> _Selected excerpt_:
>> BEGIN

I have made numerous attempts to "detune" my vertical over the past
6 years. I admit at this point I have no idea what I did wrong or
what to try next. I have what I believe to be evidence the vertical
is interacting significantly with the several Beverages, which of
necessity are close to it. I attempted to follow the advice in "Low
Band DXing" and on W8JI's outstanding web site but I didn't get very
far.
The vertical is 100 feet of Rohn 25 tower with a ~30 foot long 7
element 6 meter beam sitting at 103 feet. There are approximately
100 on-ground radials ranging from 60 to 200 feet in length. It is
gamma matched by a 4.5 inch triangle of #6 wires spaced
approximately 30 inches off one side of the tower. The short is at
about 32 feet (from memory, may be off a couple of feet in either
direction), BUT the 3 wire gamma "rod" continues to approximately
the 60 foot level. Is this a problem? Should I get rid of the
"excess" length of the gamma match?

>> END

> _Dataset excerpt_:

>> BEGIN

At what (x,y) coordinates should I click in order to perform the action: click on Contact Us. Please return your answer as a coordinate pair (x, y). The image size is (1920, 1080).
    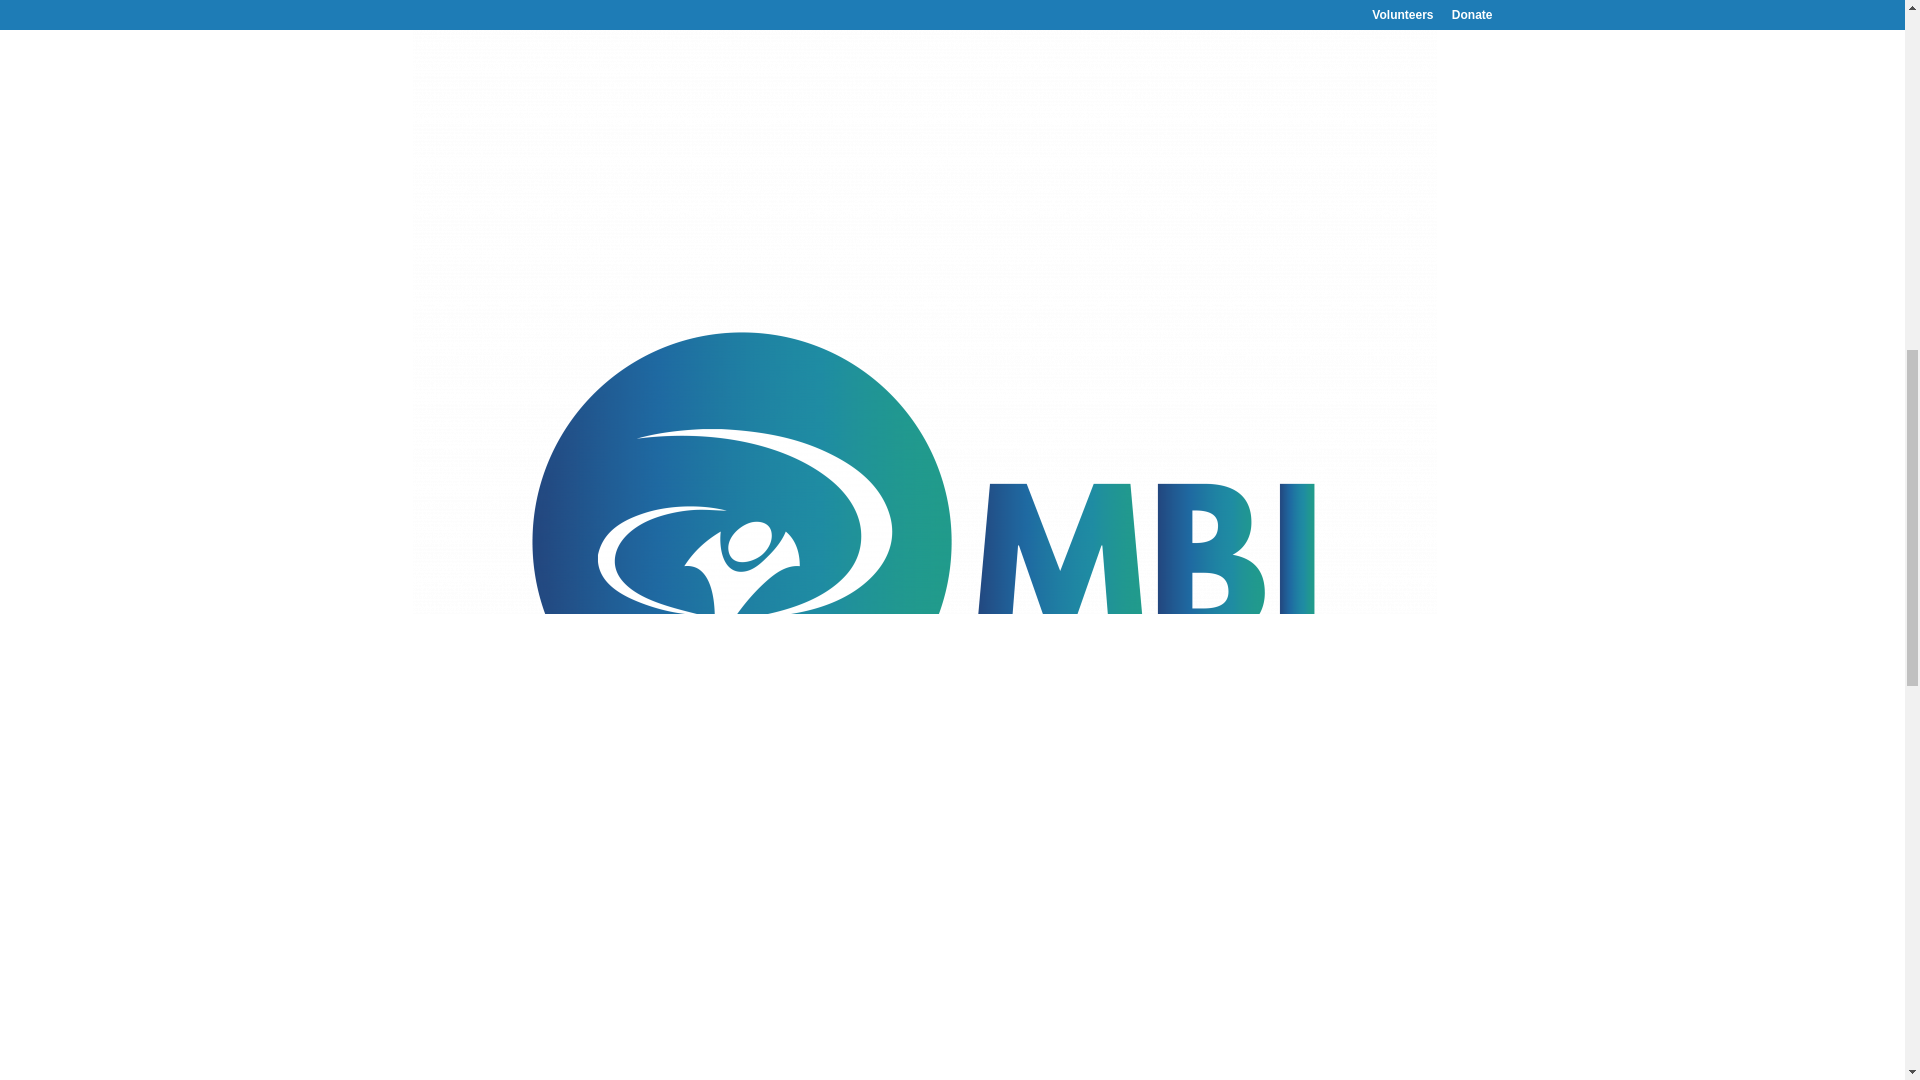
    Looking at the image, I should click on (1342, 30).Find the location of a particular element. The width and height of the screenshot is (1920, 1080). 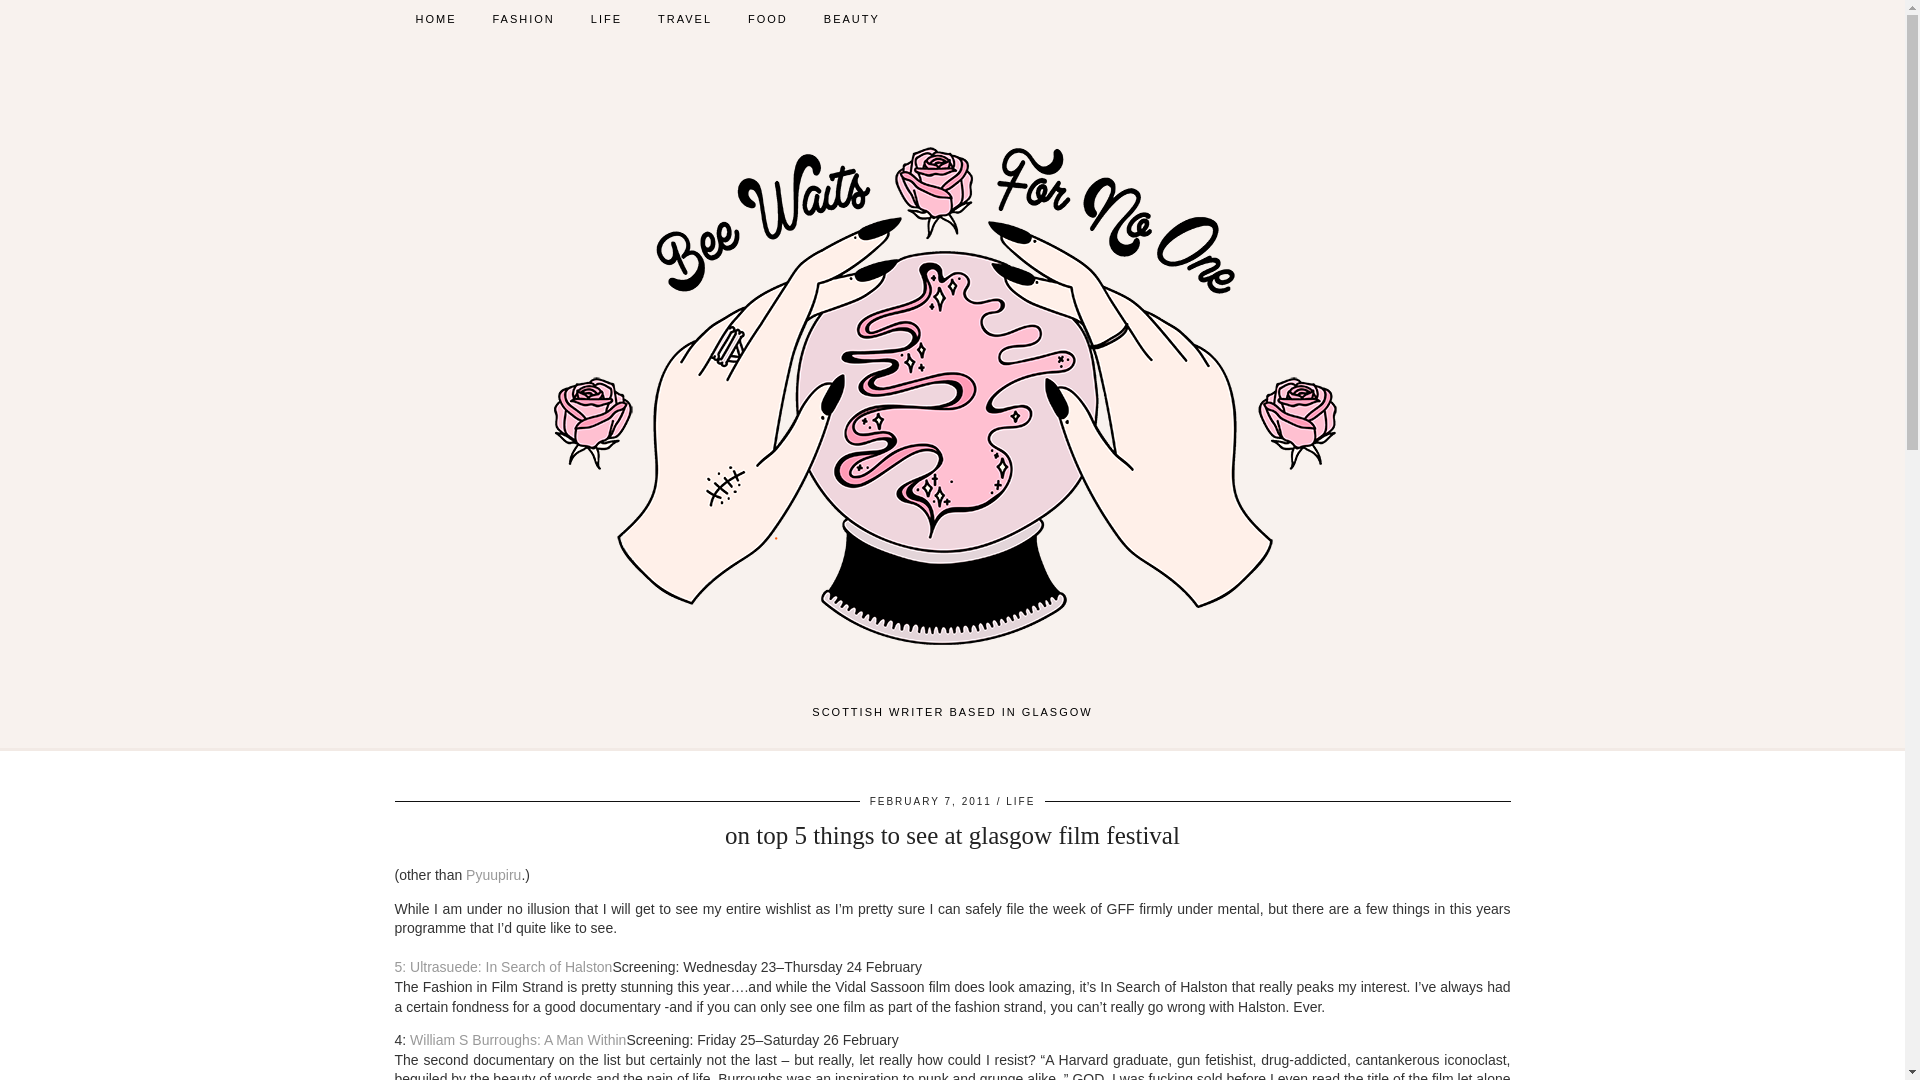

FOOD is located at coordinates (768, 18).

>> END

> _Objective 1_: Write out the antenna post word for word from "The vertical is" to "the gamma match?".
> _Objective 2_: According to the antenna post, how many on-ground radials does the vertical have, and how long are they?
> _Objective 3_: Summarize the antenna post in two sentences.
Work only from the antenna post.

> _Task solution 1_:
The vertical is 100 feet of Rohn 25 tower with a ~30 foot long 7
element 6 meter beam sitting at 103 feet. There are approximately
100 on-ground radials ranging from 60 to 200 feet in length. It is
gamma matched by a 4.5 inch triangle of #6 wires spaced
approximately 30 inches off one side of the tower. The short is at
about 32 feet (from memory, may be off a couple of feet in either
direction), BUT the 3 wire gamma "rod" continues to approximately
the 60 foot level. Is this a problem? Should I get rid of the
"excess" length of the gamma match?

> _Task solution 2_: Approximately 100 on-ground radials, ranging from 60 to 200 feet in length.

> _Task solution 3_: For six years the writer has tried without success to detune a vertical that appears to interact with several nearby Beverages, despite following advice from "Low Band DXing" and W8JI's web site. The vertical is 100 feet of Rohn 25 tower with a 7 element 6 meter beam at 103 feet, and it is gamma matched with the short at about 32 feet but the gamma rod continuing to about 60 feet, so the writer asks whether that excess length is a problem that should be removed.